Callum Morton, Valhalla, 2007.

Callum Morton, Valhalla, 2007. Steel, polystyrene, epoxy resin, silicon, marble, glass, wood, acrylic paint, lights, sound, motor; 465 x 1475 x 850 cm. Palazzo Zenobio, Venice Biennale 2007. Courtesy of the artist, Roslyn Oxley9 Gallery, Sydney and Snna Schwartz Gallery, Melbourne.

Second problem: How representative are one or two artists? Many countries opted to show one artist in the Giardini and others elsewhere in the city. A good decision for Australia, as it made available both Susan Norrie’s powerful set of videos HAVOC (2007), showing the social impacts on an Indonesian village of a devastating flood of hot mud, and Callum Morton’s three-quarter scale rendering of the ruined remains of his architect father’s modernist dream home. Architecture in the aftermath, absolutely. And for Britain, the am-I-gauche, please swallow my trivia unaesthetic of Tracey Emin evaporated when set against the emotional precision of the videos of Willie Doherty and Gerald Byrnes. If we add to their recent output that of James Coleman (his Retake with Evidence, a feature-length film tracking Harvey Keitel in full Orestia mode, is arguably the master work at Documenta 12), we are blessed with a concentration of cultural achievement that matches that of the great Irish playwrights and poets of the early twentieth century. Not all external sites are so successful (although Thomas Demand at the Fondazione Cini comes close), yet the big plus for visitors is the experience of getting into at least parts of sixty of Venice’s enchanted palaces–and doing so without the commercialism that tainted some earlier Aperto offerings.

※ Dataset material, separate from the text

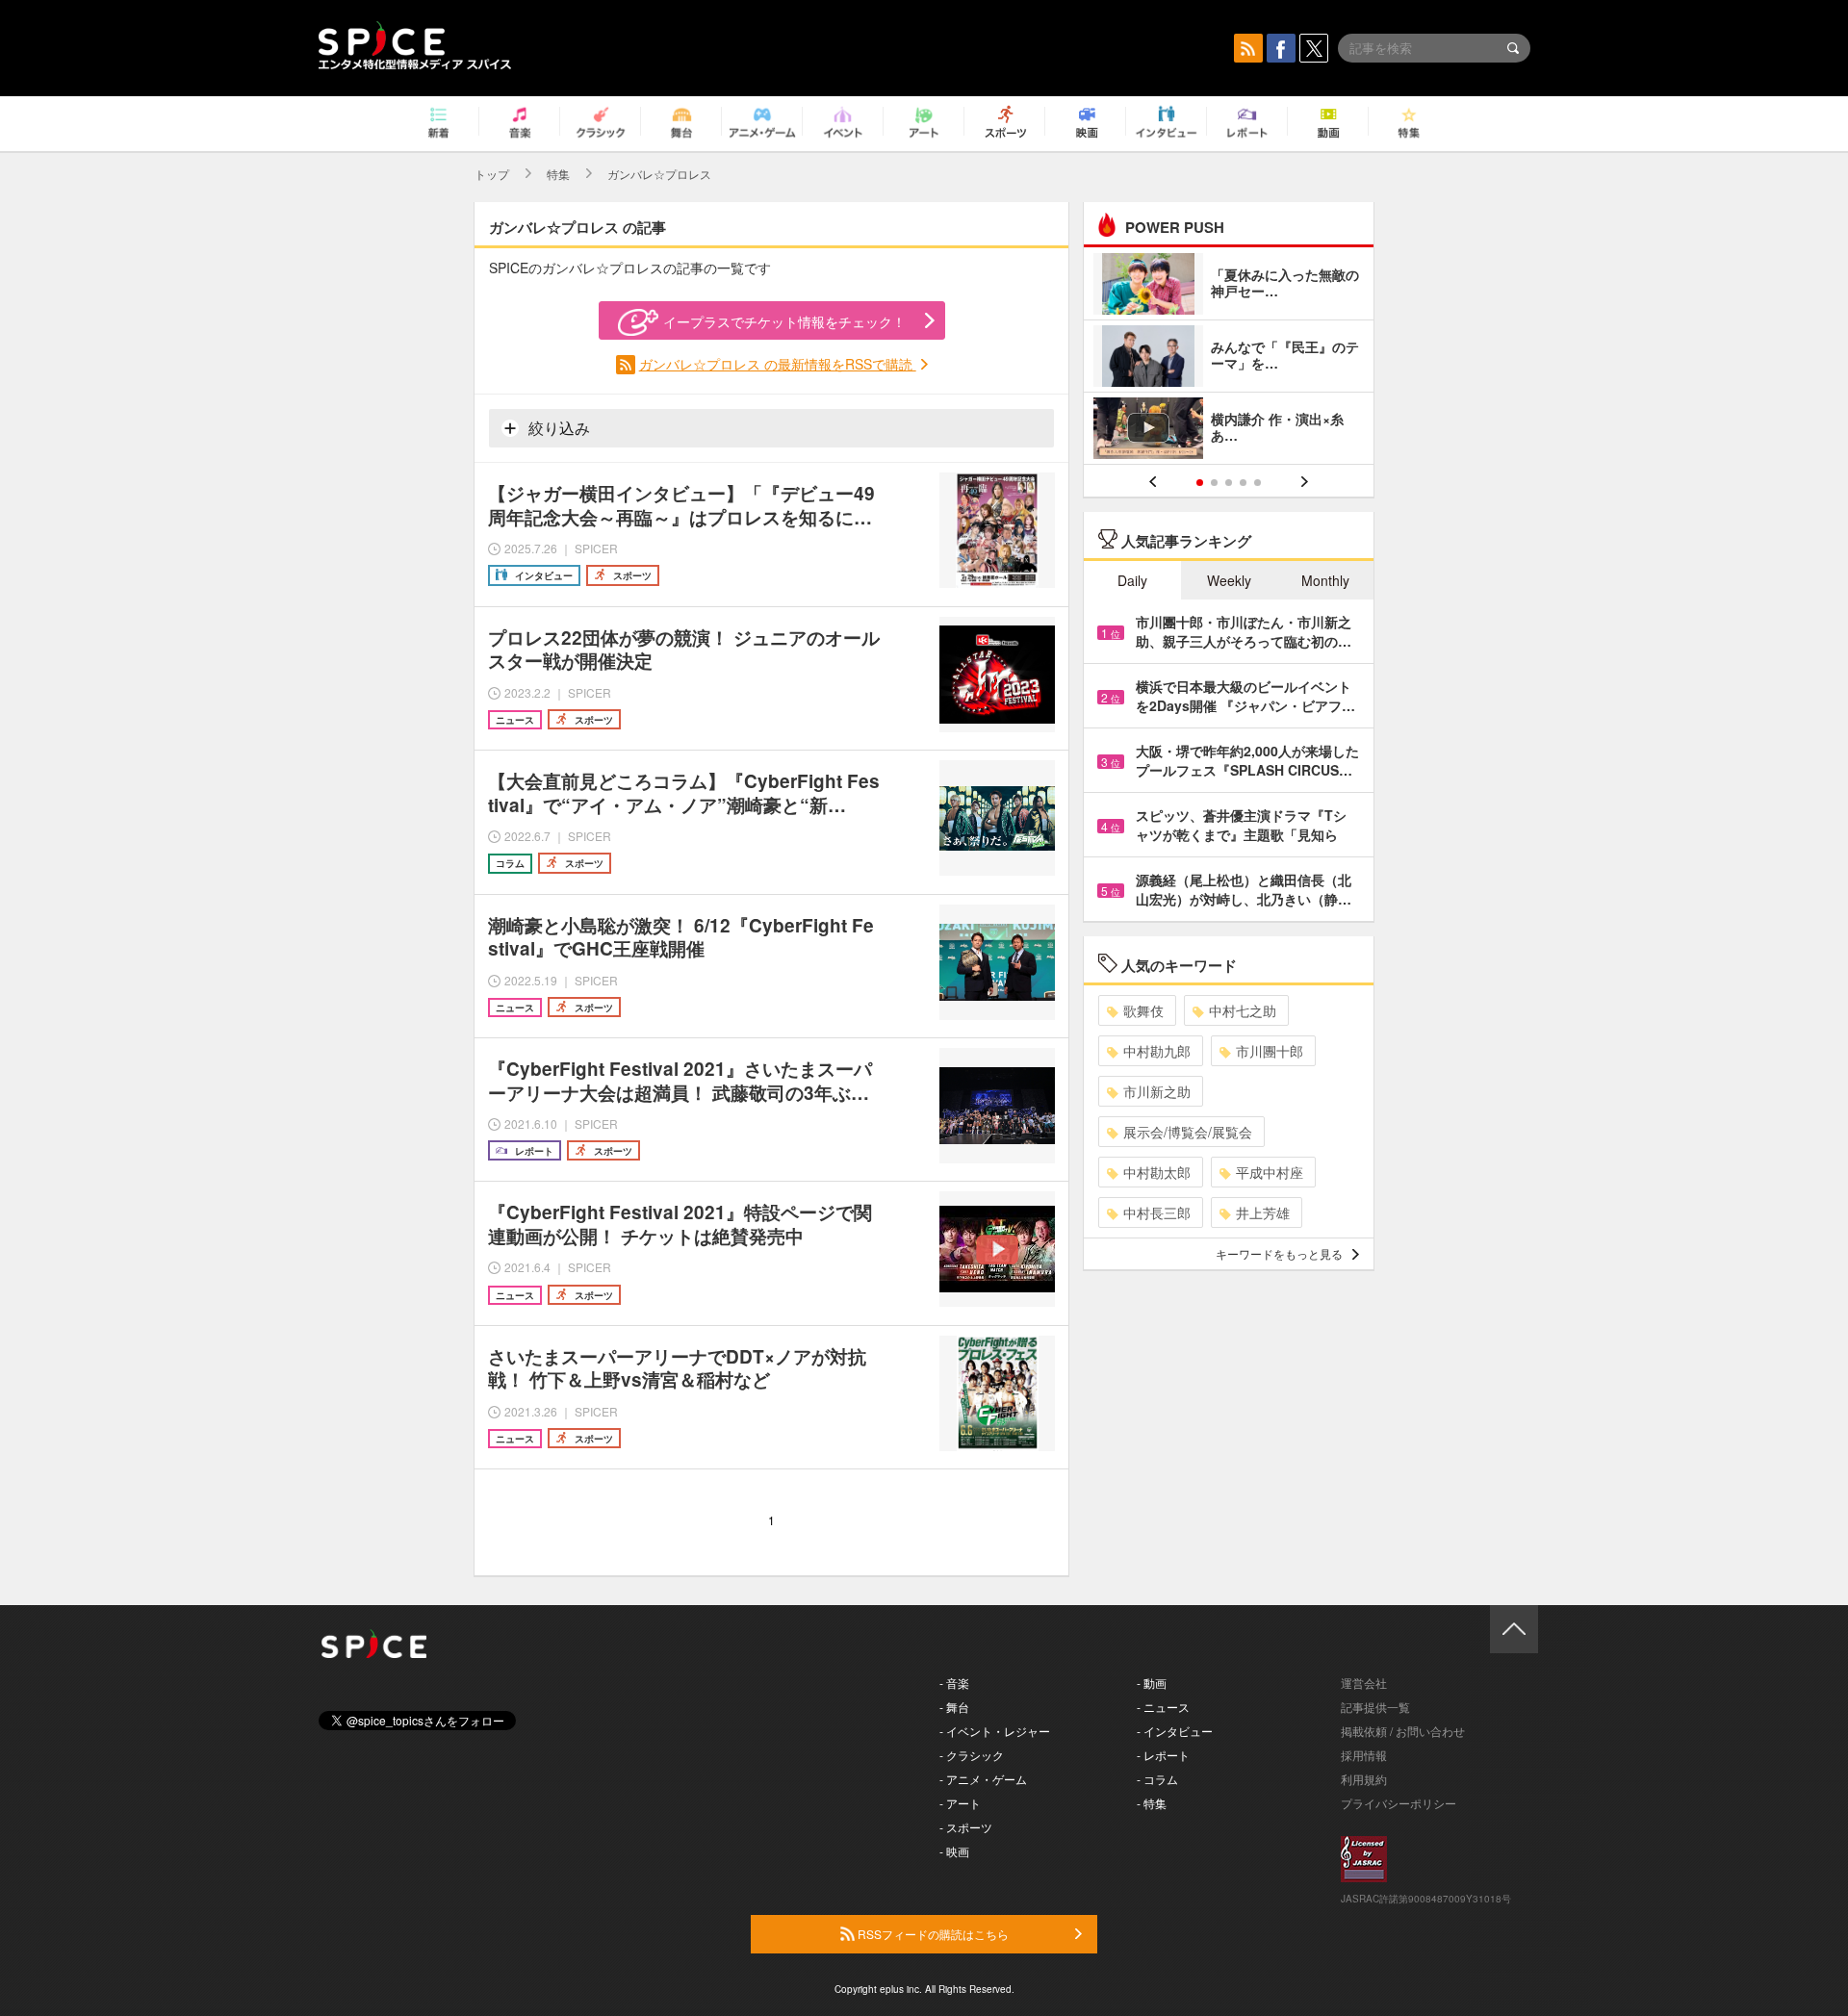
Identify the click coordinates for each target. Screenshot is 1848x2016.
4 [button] (1243, 482)
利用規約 (1364, 1779)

Retake with Evidence, 2007.

Retake with Evidence, 2007. © James Coleman. Performed by Harvey Keitel. Projected film. Courtesy: James Coleman; Marian Goodman Gallery; Simon Lee Gallery; Galerie Micheline Szwajcer.

If the 52nd Venice Biennale was curated like a rough outline of two chapters in a textbook on contemporary art, including sidebars and footnotes, squeezed into a museum-like sequencing of galleries, Documenta 12 felt like an essay for a specialist art journal in which two art historians ruminate together about what they see as an unjustly neglected current in art since the 1960s, how it might make us rethink the standard story of late Modernism, and how it might have touched other, more recent developments. The current is the first stirrings of feminism among artists, particularly women artists, as expressed on both domestic and public scales, through alternative performance of gendered roles and through rethinking the symbolic values of ordinary materials. Not your usual mega-exhibition fare, nor the typical apparently invisible yet actually authoritative curatorial style. A bold step, then, into a lower key. How does it play out, conceptually, and on the ground, in the actual spaces?

Edited by Georg Schoellhammer, Documenta Magazine No. 1, 2007, Modernity? poses the first of the exhibition’s guiding questions: Is modernity our antiquity? A riveting query, it was first raised in a way that is still relevant to us by Charles Baudelaire in his famous 1863 essay “The Painter of Modern Life,” and has been asked, in different ways, by the greatest thinkers about how art relates to modern life, notably Walter Benjamin, Marshall Berman and T.J.Clark. Writing inside the eye of the transition, Baudelaire was enthralled by the very idea that art, responding to the demands of modern life, commits itself to the unknowns of “the transitory, the ephemeral, the contingent,” so that it can become, one day, what the classical tradition had always claimed to be, and now, suddenly, no longer could be–that is, “eternal and immutable.” Imagine not the absorption of the new into tradition, but a distinctively modern eternality, forged in the crucible of the contemporary! Wandering those same, but in the 1930s so different, Parisian streets and arcades, Benjamin saw that rampant industrial and consumerist capitalism, the eruptions of which so excited Baudelaire, was, along with seductive phantasmagoria, steadily creating its own material ruins. Against this grain, and with the Robert Moses versus Jane Jacobs battles for downtown Manhattan and the Bronx during the 1960s foremost in his mind, Berman, in All That Is Solid, insisted on the positive productivity of Modernism. At the turn of the last century, in his Farewell to an Idea, T.J. Clark profiled the decline into stagnation of the modernist ideal that the arts and social transformation could advance together to the benefit, in principle at least, of all.